If you are really willing to work on this, then nothing in her life is free from now on. Feed times... Feed the lab first, and make her go to a safe spot. (crate.....)
Time outside...whichever dog you choose to go out, goes out first.
Be sure you are ready to instantly reward any behavior she does to your liking!
Make her do obiediance training at random times. 
Keep in mind that you are NOT taking away her positon in the pack, but you are reinforcing your own.
A behaviorist, or trainer in your area that will come to your home and work in your enviroment would be a huge help.


----------



## Lauri & The Gang (Jun 28, 2001)

Ok, you have a couple things going against you.

First, you got the Shepherd WAY too young. Puppies learn valuable life lessons from their siblings and Dan between 5 and 8 weeks of age. Things like bite inhibition, dog social skills and more.

Second, you have two females. The majority of the time having two females is a VERY bad idea - especially if it is JUST the two females.

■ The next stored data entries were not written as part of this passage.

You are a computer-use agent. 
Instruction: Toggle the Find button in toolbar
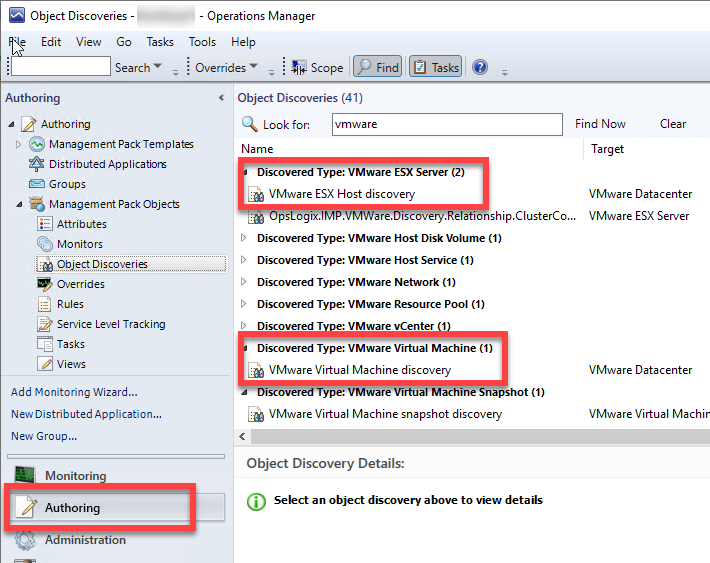point(377,68)
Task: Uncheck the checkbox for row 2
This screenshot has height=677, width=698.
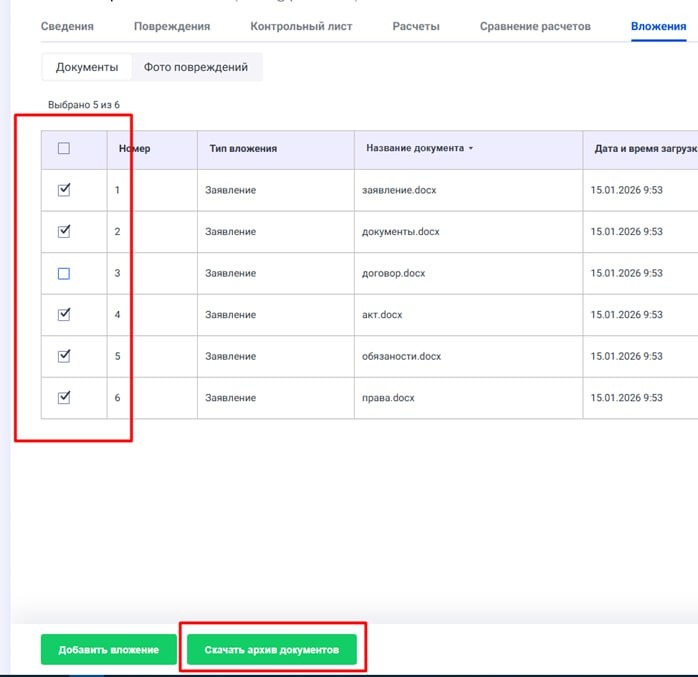Action: (64, 231)
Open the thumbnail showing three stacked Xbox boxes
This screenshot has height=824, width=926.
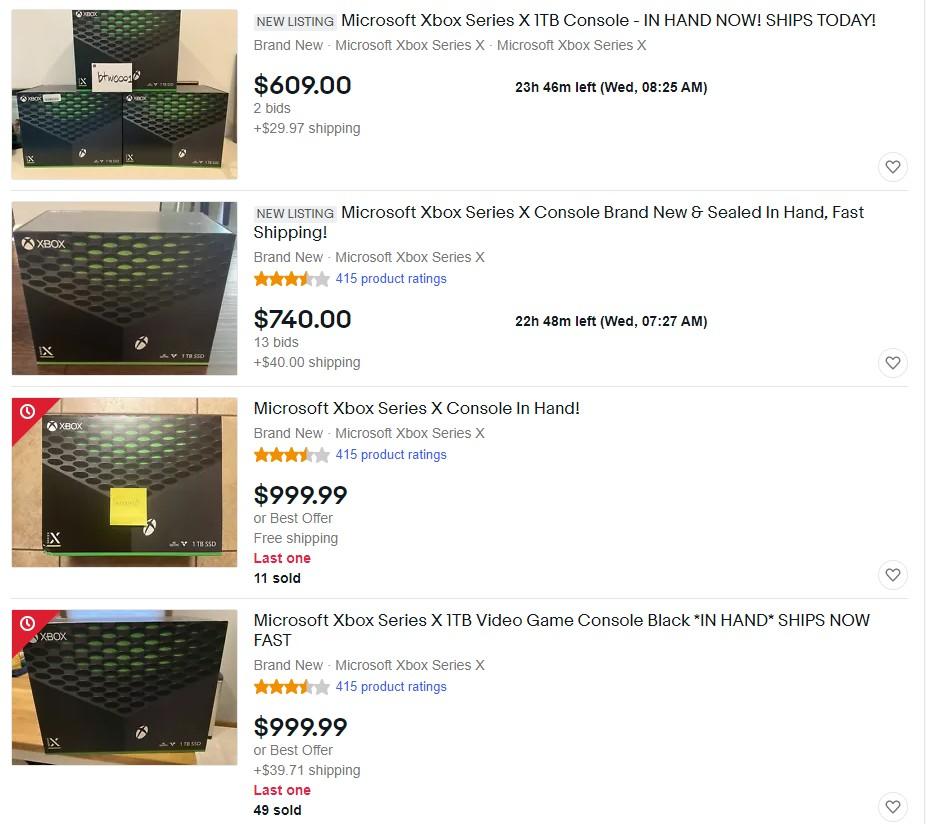pyautogui.click(x=125, y=95)
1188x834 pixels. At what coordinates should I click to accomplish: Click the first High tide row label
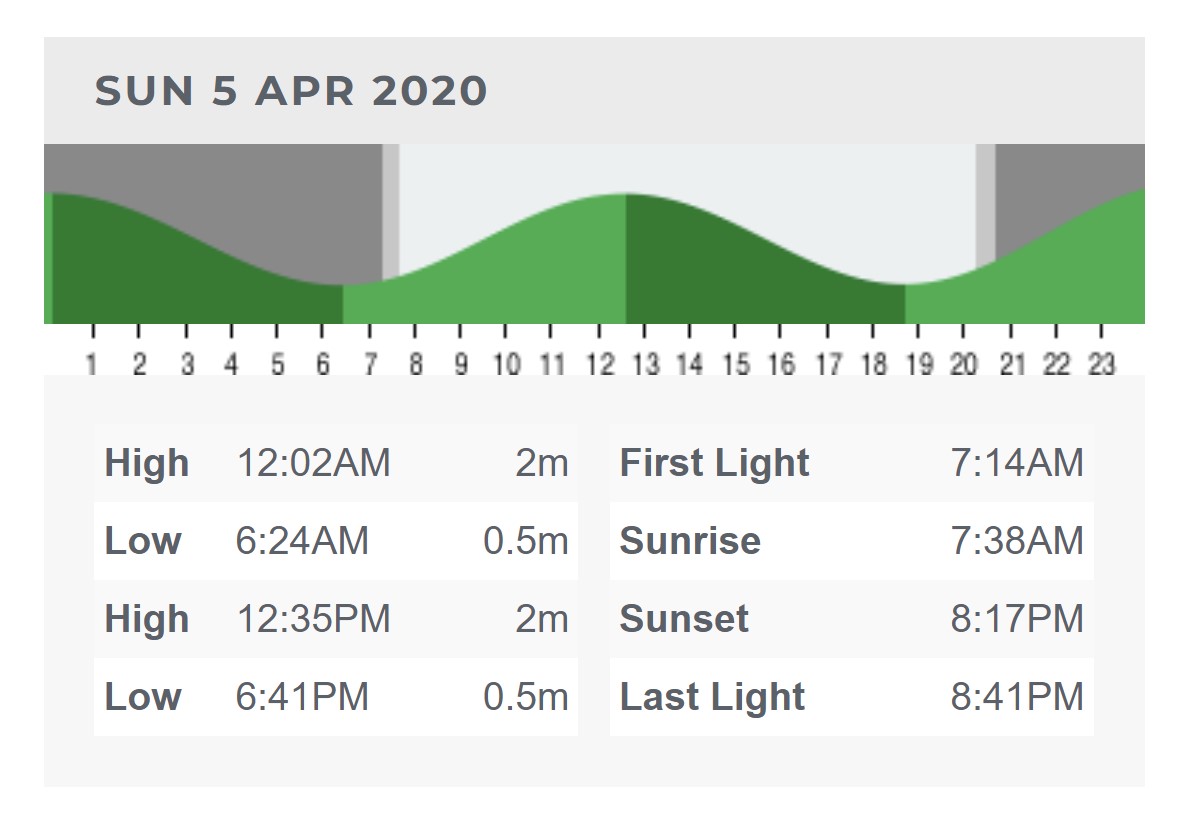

Possible third - you say the Shepherd is an outside dog.:



> Quote:She is an outside dog


Being outside all day does NOT mean they automatically get enough exercise. And you need to exercise their MIND as well as their body.

Do a Google search on NILIF. It stands for Nothing In Life Is Free. It is a way of teaching a dog good behavior that is non-confrontational.

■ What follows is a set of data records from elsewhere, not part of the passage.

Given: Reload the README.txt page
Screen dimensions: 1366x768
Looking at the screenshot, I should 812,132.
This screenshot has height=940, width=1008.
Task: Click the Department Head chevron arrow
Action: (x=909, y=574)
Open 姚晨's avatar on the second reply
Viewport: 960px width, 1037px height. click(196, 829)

One word of note - unless you bring the dog IN the house and make it an integral part of the family there really isn't much you can do to reshape the behaviors.


----------



## BJDimock (Sep 14, 2008)

I will add just one more thing!
I have a pack of 4 bitches and one male.
They co exist very happily(with the occasional snarks, but no horrible issues, on the female side.)
It can be done. (Yes, I have a breeding female in the mix.)


----------



## BJDimock (Sep 14, 2008)

One more question!!!!
Are they spayed?


----------



## SunCzarina (Nov 24, 2000)

Dog on dog aggression does not equal dog on human aggression.



> Originally Posted By: cleodosiashe has yet to attack a human, but we have 2 small children and I am a little afraid of what she might do in the future.


My bitch is the Queen of Mean, if I let her, she would tear the head off another dog who looked at her the wrong way. She knows I don't tolerate brawling so you wouldn't believe the amount of aggravation she takes from my younger male before she snaps and stuffs him into a wall or a recycling bin.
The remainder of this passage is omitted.